After spending nearly two months in gritty southern India, what I experienced in Bangkok was a truly severe reverse culture shock. The airports were a good indicator: the one in Chennai was a ramshackle affair, barely worthy of the name ‘international’, whereas Suvarnabhumi airport was a ritzy modern airport with all the necessary trimmings, including very Thai (?) fixtures such as Dunking Donuts and a 7-Eleven. I wandered around for a while until the sun got up before taking the skytrain into the city. I couldn’t believe my eyes; if I didn’t know better, I would have thought I was in Japan or something: a superbly clean, sleek, efficient and fast elevated railway system, whizzing past multi-lane motorways and dozens and dozens of skyscrapers. I got off the train and walked straight into my hostel, a flashy modern building nestled amidst a couple of truly ginormous shopping malls. The size of those things was just ridiculous, and there were not just two or three of them but dozens all over the city, each one bigger and brasher than the one before.

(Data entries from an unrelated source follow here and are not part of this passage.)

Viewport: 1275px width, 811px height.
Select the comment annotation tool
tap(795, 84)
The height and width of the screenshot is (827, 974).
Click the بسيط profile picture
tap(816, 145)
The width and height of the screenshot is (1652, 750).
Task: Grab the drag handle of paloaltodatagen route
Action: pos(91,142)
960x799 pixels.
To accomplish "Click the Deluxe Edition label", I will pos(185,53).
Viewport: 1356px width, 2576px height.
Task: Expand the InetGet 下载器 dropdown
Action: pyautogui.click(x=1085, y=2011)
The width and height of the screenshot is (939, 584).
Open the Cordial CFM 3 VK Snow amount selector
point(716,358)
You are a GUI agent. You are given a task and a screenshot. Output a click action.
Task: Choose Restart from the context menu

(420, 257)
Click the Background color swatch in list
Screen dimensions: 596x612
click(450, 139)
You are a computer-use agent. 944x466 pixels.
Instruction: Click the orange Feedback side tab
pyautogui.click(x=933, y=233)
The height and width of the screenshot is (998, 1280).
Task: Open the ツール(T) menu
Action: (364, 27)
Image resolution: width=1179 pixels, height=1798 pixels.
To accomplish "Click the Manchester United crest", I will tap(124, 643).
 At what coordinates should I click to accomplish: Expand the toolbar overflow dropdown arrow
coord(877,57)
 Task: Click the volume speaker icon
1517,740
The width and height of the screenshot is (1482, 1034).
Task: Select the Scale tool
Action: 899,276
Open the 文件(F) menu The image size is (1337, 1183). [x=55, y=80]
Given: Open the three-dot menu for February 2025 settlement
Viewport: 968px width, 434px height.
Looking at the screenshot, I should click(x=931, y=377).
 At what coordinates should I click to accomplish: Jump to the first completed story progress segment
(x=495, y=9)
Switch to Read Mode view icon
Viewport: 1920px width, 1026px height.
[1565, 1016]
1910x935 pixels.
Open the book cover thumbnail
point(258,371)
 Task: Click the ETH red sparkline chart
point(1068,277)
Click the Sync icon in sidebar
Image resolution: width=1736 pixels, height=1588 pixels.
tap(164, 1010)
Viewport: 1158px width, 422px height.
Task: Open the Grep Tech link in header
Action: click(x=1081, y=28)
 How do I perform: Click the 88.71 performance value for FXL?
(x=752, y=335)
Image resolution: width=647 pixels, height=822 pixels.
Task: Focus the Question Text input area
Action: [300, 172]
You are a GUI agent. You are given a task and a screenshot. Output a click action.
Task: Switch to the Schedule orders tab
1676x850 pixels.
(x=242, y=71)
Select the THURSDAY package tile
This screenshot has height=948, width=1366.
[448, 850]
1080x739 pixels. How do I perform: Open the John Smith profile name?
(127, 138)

I crammed in as much as I could in two days: saw some temples (they are impressive enough but one quickly gets templed-out), went river hopping from one stop the next on the Chao Praya river and used the water taxis on some of the smaller canals, and after that I used one of the free rental bicycles to get around the old town. I visited the world famous backpacker ghetto of Khao San road, looking for cheap travel guides, but decided it sucked and was really happy I didn’t stay there. Throughout all that, I tried to come to terms with the high level of urban sophistication that had been totally absent for the past eight weeks in India. I’m sure in reality Bangkok is just one of many modern mega cities, but somehow I just felt like a kid in a candy store, marvelling about how proper everything looked, how everything seemed to work well, about how shockingly clean it was. No cows on the streets for one thing, and drivers seemed to acknowledge the existence of pedestrians and used their horns with restraint. It was really refreshing.
Southeast Asian food would be another exciting thing to explore. It was not without challenges in Bangkok, trying to determine what to eat or how to order it. I love street food, but there are no menus with street food. It also seemed quite hard to be vegetarian, as everything seemed to have pork in it. On the day of my arrival though there was a “thai cooking” couchsurfing meeting and this Thai girl made an a amazing curry. Furthermore it was fun to pop into a 7-Eleven (they are everywhere) and try all kinds of foods and drinks in bright, comical looking Asian packagings.
So yeah, Bangkok was fun, an intense two days in a hot metropolis, and a gigantic contrast with India (if I had come straight from Europe, it probably wouldn’t have made that much of an impression on me). But already I was flying out to Hanoi, to continue my Indochinese explorations. I don’t know if I would like to spend a week in Bangkok, but either way I’ll be back there mid March to catch a plane to New Zealand.